Beitrag von Jochen Gebauer »

Felidae hat geschrieben: 5. Mai 2021, 17:40Und @Jochen: In meinen Augen ist das der Grund, DASS "Anno" für den Umgang mit der Thematik kritisiert wird. Wie Dom es auch im Podcast gesagt hat: So, wie "Anno 1800" das macht, ist es cherry-picking. Ich schrieb ja weiter vorn schon, dass die klassischen Siedler (also 2, 3, 4, NG) so Problematiken von vornherein dadurch umschifft haben, dass sie zwar reale Völkernamen nutzen, ansonsten aber völlig klar in einer Fantasy-Welt unterwegs sind. Zack, Problem gelöst.

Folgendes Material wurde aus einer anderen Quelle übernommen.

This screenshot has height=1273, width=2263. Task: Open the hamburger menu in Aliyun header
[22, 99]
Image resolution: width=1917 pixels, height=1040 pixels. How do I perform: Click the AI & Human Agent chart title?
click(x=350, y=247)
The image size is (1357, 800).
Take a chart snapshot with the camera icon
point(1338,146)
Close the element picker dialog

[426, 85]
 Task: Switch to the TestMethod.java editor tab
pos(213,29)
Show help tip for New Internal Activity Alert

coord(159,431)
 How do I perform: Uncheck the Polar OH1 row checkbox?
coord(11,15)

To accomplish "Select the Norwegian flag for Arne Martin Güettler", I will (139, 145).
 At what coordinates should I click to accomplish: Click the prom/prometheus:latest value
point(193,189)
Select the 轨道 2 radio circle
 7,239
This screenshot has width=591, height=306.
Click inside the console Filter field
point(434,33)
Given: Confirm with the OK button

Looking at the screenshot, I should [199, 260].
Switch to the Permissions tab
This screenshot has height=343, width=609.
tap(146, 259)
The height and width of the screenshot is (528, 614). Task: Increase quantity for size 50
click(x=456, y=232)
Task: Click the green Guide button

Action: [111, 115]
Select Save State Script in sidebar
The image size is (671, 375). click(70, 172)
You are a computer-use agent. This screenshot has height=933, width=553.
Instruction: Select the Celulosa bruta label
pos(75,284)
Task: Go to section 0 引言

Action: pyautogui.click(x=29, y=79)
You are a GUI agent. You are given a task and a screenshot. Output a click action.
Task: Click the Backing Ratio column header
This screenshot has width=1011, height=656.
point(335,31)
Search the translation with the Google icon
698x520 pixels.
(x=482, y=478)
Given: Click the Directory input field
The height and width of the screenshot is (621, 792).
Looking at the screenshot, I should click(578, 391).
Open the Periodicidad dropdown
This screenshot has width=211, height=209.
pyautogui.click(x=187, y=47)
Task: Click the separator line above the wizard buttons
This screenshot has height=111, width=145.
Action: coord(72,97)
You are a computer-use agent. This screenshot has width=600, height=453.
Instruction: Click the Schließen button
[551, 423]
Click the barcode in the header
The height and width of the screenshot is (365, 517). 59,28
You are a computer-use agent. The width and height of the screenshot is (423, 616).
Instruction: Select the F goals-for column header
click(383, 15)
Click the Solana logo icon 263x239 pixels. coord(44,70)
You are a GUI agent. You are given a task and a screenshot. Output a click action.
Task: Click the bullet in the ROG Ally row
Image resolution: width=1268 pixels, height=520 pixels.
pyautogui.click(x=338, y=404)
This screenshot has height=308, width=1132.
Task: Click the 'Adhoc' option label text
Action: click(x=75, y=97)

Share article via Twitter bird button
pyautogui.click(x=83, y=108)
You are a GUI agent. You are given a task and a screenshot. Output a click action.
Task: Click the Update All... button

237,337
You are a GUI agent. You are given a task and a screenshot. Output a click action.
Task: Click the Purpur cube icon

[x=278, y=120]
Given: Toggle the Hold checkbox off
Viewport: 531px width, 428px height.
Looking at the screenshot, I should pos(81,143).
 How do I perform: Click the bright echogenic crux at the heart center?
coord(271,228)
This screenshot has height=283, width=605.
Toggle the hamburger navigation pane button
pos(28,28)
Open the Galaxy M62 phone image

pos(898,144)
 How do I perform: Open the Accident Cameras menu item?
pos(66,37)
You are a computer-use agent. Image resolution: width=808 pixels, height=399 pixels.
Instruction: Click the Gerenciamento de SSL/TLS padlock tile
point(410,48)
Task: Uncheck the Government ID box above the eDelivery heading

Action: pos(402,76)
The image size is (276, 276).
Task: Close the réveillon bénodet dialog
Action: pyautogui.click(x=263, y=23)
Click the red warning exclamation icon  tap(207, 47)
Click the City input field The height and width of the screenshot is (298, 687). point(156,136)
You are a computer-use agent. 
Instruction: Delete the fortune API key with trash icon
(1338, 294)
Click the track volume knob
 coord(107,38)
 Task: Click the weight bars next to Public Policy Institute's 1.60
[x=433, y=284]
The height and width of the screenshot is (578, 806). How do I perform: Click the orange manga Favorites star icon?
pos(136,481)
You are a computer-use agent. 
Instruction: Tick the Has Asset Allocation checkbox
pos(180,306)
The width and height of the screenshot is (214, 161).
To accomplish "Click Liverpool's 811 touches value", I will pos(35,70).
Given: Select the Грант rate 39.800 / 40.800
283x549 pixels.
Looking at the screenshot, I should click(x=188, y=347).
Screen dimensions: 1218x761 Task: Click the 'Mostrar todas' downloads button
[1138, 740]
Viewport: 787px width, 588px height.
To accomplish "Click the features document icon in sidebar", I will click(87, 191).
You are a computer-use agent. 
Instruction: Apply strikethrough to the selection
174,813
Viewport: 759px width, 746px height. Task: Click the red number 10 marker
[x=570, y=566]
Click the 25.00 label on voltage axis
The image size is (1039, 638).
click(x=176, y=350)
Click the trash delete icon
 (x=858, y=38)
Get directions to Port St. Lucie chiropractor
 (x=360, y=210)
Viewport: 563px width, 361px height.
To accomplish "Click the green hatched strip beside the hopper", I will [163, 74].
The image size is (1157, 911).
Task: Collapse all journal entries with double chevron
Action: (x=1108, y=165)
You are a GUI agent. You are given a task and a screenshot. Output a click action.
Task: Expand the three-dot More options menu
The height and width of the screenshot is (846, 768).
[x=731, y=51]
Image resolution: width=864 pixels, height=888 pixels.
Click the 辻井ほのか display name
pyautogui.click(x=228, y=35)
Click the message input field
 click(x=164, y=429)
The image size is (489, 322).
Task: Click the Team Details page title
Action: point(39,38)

Das stimmt. Ich sage ja auch nicht, dass Ubisoft hier keine cherries pickt. Das tun sie sicherlich. Ich halte dieses Problem aber für ein theoretisches und konstruiertes. Denn ich sehe weiterhin kein gutes Argument dafür, dass irgendwer ernsthaft auf die Idee kommen könnte, es habe keine Sklaverei gegeben, bloß weil Anno 1800 sie nicht thematisiert. Und darum geht's doch in der ganzen Diskussion - und eben nicht darum, dass das Marketing tut, was Marketing halt oft tut, nämlich, nun ja, lügen. Weil wenn's darum ginge, dann sind wir uns bestimmt auch wieder schnell alle einig.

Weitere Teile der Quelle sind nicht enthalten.